Mio befand sich in Harrys Jahrgang, hatte mit ihm aber nicht allzu viel zu tun. Sie war auch nicht im selben Haus wie er – sie war ein Ravenclaw, und was die Sache mit den Slytherins betraf, war das ihr großes Glück. Selten spotteten die Slytherins über Ravenclaw, somit war das schonmal kein Grund, dass sie sich eines Tages Mio als Opfer aussuchen würden. Sie gab sich alle Mühe, nicht groß aufzufallen, damit sie bloß von ihnen in Ruhe gelassen würde und ihre Zeit in Hogwarts genießen konnte – wobei das ja auch alle anderen taten, selbst wenn sie jeden Tag damit rechnen mussten, dumm angemacht zu werden.
Seufzend ließ sich Mio am Ravenclaw-Tisch nieder und griff nach dem bereits gefüllten Becher Kürbissaft, um einen großen Schluck daraus zu nehmen – an dem sie sich prompt verschluckte, als eine Stimme hinter ihr ertönte.
„Da bist du ja! Wieso hast du denn nicht auf mich gewartet?“ Ihre Freundin Padma Patil setzte sich auf den freien Platz neben ihr und nahm sich einen Löffel, um sich über den Haferbrei herzumachen der just in diesem Moment vor ihr auf dem Tisch erschien.
Mio hustete und warf ihr dann einen leicht verärgerten Blick zu. „Du warst doch gar nicht mehr im Turm. Jedenfalls habe ich dich nicht gesehen.“
„Nein, ich war im Gang draußen und habe mich mit Parvati unterhalten“, entgegnete sie. „Wir haben auf dich und Lavender gewartet.“
„Dann haben wir uns anscheinend verpasst“, murmelte Mio und widmete sich nun ebenfalls einer Schüssel Haferbrei.

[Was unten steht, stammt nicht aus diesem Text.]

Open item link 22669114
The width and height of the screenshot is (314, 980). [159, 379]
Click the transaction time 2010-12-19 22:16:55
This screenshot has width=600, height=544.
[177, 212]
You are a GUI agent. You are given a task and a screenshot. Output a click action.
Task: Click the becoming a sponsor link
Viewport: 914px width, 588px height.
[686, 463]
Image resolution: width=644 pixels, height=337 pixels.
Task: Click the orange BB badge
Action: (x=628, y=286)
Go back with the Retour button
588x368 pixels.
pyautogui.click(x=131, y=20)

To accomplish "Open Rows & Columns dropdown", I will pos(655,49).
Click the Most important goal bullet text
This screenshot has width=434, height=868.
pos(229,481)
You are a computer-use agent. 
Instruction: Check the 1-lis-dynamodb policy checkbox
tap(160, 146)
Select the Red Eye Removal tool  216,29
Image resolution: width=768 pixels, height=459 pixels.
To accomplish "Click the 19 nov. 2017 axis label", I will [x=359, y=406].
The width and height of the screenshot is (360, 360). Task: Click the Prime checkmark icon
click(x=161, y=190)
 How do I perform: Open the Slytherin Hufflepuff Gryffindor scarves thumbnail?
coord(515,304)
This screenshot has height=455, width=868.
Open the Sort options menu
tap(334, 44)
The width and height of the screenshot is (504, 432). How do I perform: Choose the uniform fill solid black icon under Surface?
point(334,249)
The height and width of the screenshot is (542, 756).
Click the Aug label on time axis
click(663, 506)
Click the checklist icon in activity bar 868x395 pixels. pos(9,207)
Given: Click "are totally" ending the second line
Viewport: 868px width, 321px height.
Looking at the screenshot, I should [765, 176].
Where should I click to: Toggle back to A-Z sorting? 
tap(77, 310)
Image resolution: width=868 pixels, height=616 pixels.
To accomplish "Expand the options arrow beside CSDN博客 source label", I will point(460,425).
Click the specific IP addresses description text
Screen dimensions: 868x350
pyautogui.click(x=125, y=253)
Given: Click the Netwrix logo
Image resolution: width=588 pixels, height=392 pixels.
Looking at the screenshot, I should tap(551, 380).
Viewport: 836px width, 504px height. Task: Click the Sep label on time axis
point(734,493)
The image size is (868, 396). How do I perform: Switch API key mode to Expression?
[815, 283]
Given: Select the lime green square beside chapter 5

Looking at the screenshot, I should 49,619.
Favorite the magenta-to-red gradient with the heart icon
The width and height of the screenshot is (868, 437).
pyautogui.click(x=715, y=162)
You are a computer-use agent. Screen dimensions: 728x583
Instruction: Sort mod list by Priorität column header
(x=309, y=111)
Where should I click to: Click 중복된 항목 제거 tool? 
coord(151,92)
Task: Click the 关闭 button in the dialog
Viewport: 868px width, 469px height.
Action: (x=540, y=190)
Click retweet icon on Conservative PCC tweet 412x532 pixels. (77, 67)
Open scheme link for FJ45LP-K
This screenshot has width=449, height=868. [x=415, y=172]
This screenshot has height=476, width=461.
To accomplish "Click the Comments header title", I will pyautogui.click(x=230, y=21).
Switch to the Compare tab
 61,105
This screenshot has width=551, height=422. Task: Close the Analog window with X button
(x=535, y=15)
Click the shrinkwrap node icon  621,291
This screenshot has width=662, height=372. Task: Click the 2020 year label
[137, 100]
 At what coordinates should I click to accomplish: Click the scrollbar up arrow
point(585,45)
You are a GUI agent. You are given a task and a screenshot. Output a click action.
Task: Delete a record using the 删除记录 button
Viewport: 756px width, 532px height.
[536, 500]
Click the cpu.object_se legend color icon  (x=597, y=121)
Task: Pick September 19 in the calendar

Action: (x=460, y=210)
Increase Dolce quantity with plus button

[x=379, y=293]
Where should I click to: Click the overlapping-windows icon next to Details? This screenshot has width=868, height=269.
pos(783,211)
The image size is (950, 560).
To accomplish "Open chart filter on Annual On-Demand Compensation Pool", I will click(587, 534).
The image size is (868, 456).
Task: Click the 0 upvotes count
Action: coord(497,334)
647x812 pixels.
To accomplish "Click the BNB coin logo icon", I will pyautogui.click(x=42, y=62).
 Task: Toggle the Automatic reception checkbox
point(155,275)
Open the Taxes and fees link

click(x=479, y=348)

Padma legte ihren Löffel beiseite und wandte sich nun mit leicht gerunzelter Stirn zu ihr. „Was ist eigentlich mit dir los?! Du klingst total komisch.“
„Gar nichts.“ Einen Moment herrschte Stille zwischen den beiden, dann seufzte Mio und blickte nun ebenfalls zu ihr. „Sie haben sich über Neville lustig gemacht.“
Padmas besorgter Blick verfinsterte sich kurz, doch dann zuckte sie mit den Achseln. „Das ist doch nichts Neues mehr … Er kommt schon damit klar.“
„Sie haben ihn Squib genannt.“
„Und wenn schon. Seine Freunde werden ihn schon wieder aufmuntern“, meinte Padma und setzte ein zuversichtliches Lächeln auf. „Oder geh du ihn doch aufmuntern.“
„Darum geht es doch gar nicht“, entgegnete Mio und seufzte abermals. „Ich kann nur einfach nicht verstehen, wie jemand so … gefühllos sein kann. Hast du jemals einen Slytherin gesehen, der gelächelt hat?“
„Ähm, also …“
„Eben. Ich auch nicht.“ Mio schüttelte langsam den Kopf. „Ist auch egal. Ich bin froh, dass wenigstens wir in Ruhe gelassen werden … Versprich mir, dass du nie deren Aufmerksamkeit erregen wirst!“
Padma blinzelte überrascht aufgrund dem ernsten Tonfall in Mios Stimme. Dann grinste sie jedoch. „Keine Sorge, das überlasse ich meiner Schwester. Die hat im Gegenteil zu uns nämlich keine Angst, sich mit denen anzulegen.“
Mio erwiderte ihr Lächeln leicht. „Ich habe keine Angst, aber die Vorstellung, ständig von einem Slytherin angemacht zu werden, passt mir gar nicht. Außerdem – im Moment gibt es Wichtigeres, Lernen zum Beispiel.“
Padma musste abermals grinsen, und Mio wusste genau, wieso. Sie nahmen sich so oft vor, zusammen zu lernen, aber daraus wurde irgendwie nie was. So langsam sollten sie sich aber wirklich reinhängen – sie befanden sich im 3. Schuljahr, und langsam nahm der Unterrichtsstoff an Niveau zu …
Genau. Das war wichtig.
Mio lächelte nun und atmete tief durch – doch kaum wollte sie weiter in Ruhe frühstücken, wurde sie erneut durch eine unangenehme Bemerkung, die vom Hallen-Eingang kam, davon abgehalten.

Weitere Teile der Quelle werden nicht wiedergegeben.